Texto selecionado —

● ● ● ●

Os motivos para este número tão baixo são, eu suspeito, os mesmos para que você tenha lido menos livros do que acha que deveria ter lido no ano passado: dificuldade cada vez maior de se concentrar nas palavras, frases, parágrafos. Capítulos nem se fala. Os capítulos muitas vezes têm páginas e mais páginas de parágrafos. Parece uma quantidade enorme de palavras nas quais se concentrar por si sós, sem que tenha mais nada acontecendo. E assim que você termina um capítulo tem que dar conta de mais um. E geralmente um montão mais, antes que você possa dizer terminei e então ir para o próximo. O próximo livro. A próxima coisa. A próxima possibilidade. Próxima próxima próxima.

Eu sou um otimista

Mesmo assim, sou um otimista. Na maior parte das noites do ano passado, fui para a cama com um livro — digital ou em papel — e comecei. Lendo. Len-do. Uma palavra e depois a outra. Uma frase. Duas frases.

Três, talvez.

E então… Eu precisava algo a mais. Alguma coisa que me embalasse. Alguma coisa que aplacasse aquela coceirinha no fundo da mente— só uma olhadinha no e-mail com o iPhone; escrever e apagar uma resposta para um Tweet engraçado de William Gibson; encontrar e seguir um link para um artigo bom, muito bom, na New Yorker, ou, melhor, na New York Review of Books (que eu leria ao menos a metade, se fosse assim tão bom). E-mail de novo, só para garantir que não perdi nada.

Eu leria mais uma frase. Quatro frases, ao todo.

Fumantes mais otimistas sobre sua habilidade de resistirem à tentação são os mais propensos à recaída quatro meses depois, e quem é otimista demais com dietas é quem tem menos chance de emagrecer. (Kelly McGonigal: The Willpower Instinct)

Demora muito para terminar um livro lendo quatro frases ao dia.

E é exaustivo. Eu normalmente estava ferrado no sono no meio da quinta frase.

● ● ● ●

Dados fornecidos —

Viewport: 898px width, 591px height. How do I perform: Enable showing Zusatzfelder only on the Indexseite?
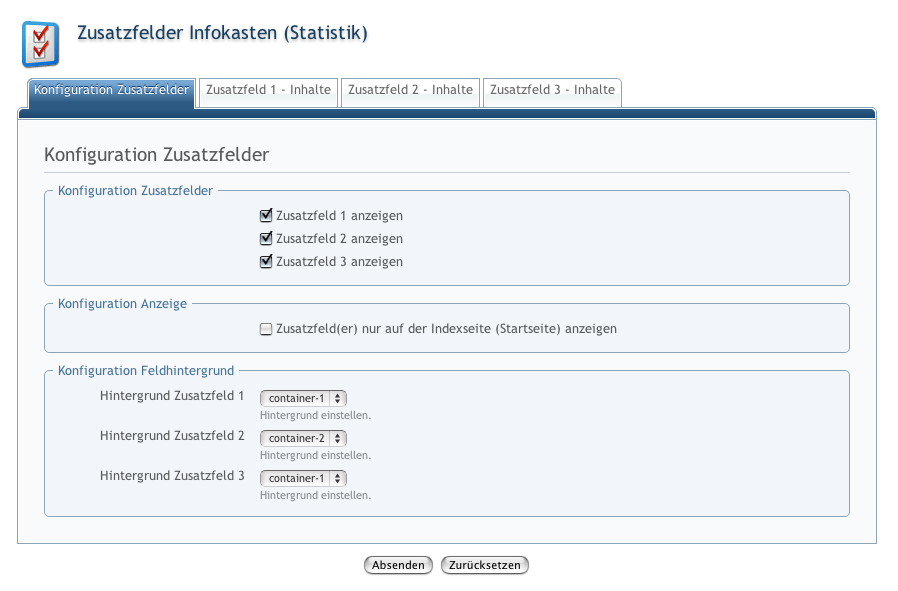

● ● ● ●

Pedido proposto A —
Responda com base no texto sobre a dificuldade de ler:
(i) Com o que quem narra foi para a cama na maior parte das noites do ano passado?
(ii) Segundo a citação de Kelly McGonigal, que fumantes são os mais propensos à recaída quatro meses depois?
(iii) No meio de qual frase quem narra normalmente já estava ferrado no sono?
Pedido proposto B —
Por favor, escreva a continuação do texto sobre a dificuldade de ler a partir da última frase apresentada.

Resultado final A —
(i) Com um livro, digital ou em papel.
(ii) Os fumantes mais otimistas sobre sua habilidade de resistirem à tentação.
(iii) No meio da quinta frase.

Resultado final B —
Eu notei este padrão de comportamento já faz um tempo, mas acredito que a estatística de leitura de livros do ano passado foi a mais baixa de todos os tempos. Foi uma coisa desoladora, em especial porque minha vida profissional orbita ao redor de livros: eu iniciei a LibriVox (um domínio público aberto para audiobooks), e a Pressbooks (uma plataforma online para editar livros e e-books), além de ter co-editado um livro sobre o futuro dos livros.

Dediquei minha vida de uma forma ou de outra para os livros, eu acredito neles, e, ainda assim, não consigo mais lê-los.

E não estou sozinho nesta.

Quando pessoas que trabalham na New Yorker não conseguem se concentrar tempo suficiente para ouvir uma música até o final, como sobreviverão os livros?

Ouvi uma entrevista no podcast da New Yorker recentemente, o apresentador estava entrevistando um escritor e fotógrafo chamado Teju Cole.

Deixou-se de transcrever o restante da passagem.